▶ [What is needed]: The answer must be every line of the data that holds the word "agent".

Records provided START

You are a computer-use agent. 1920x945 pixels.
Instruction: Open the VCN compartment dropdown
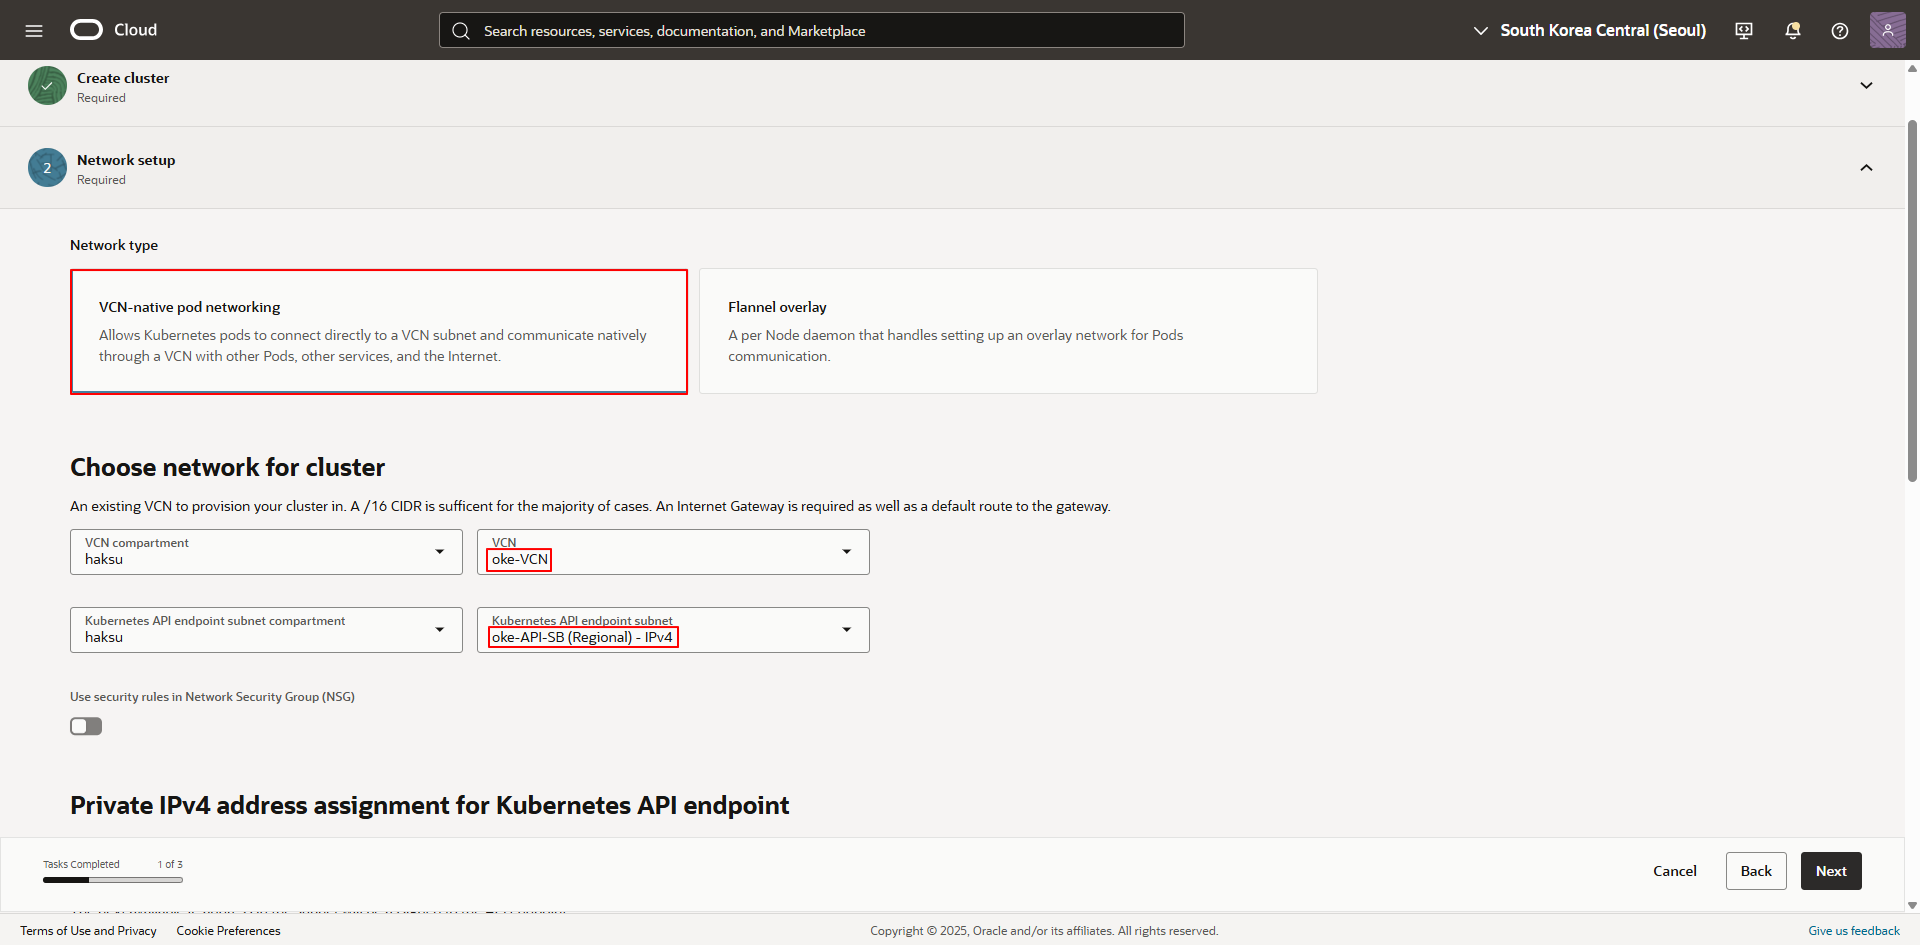[x=266, y=552]
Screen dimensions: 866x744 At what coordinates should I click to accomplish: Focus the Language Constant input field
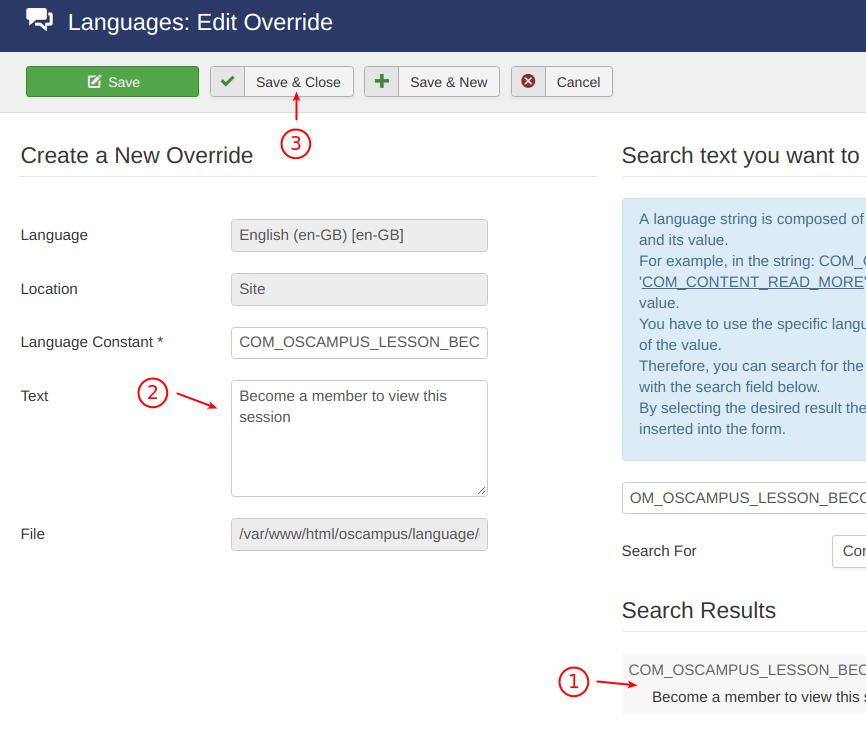pos(359,342)
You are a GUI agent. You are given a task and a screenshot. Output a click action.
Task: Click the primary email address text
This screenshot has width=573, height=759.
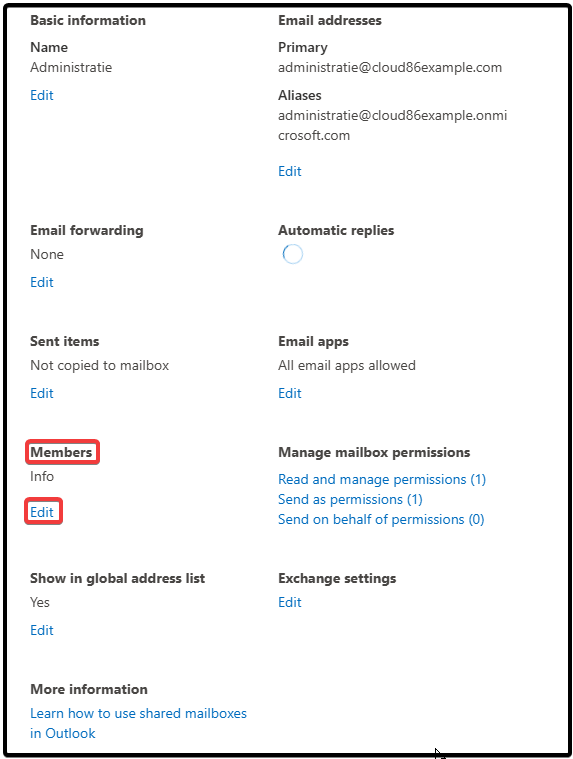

Records provided END

▶ [Expected answer]:
You are a computer-use agent. 1920x945 pixels.
You are a GUI agent. You are given a task and a screenshot. Output a click action.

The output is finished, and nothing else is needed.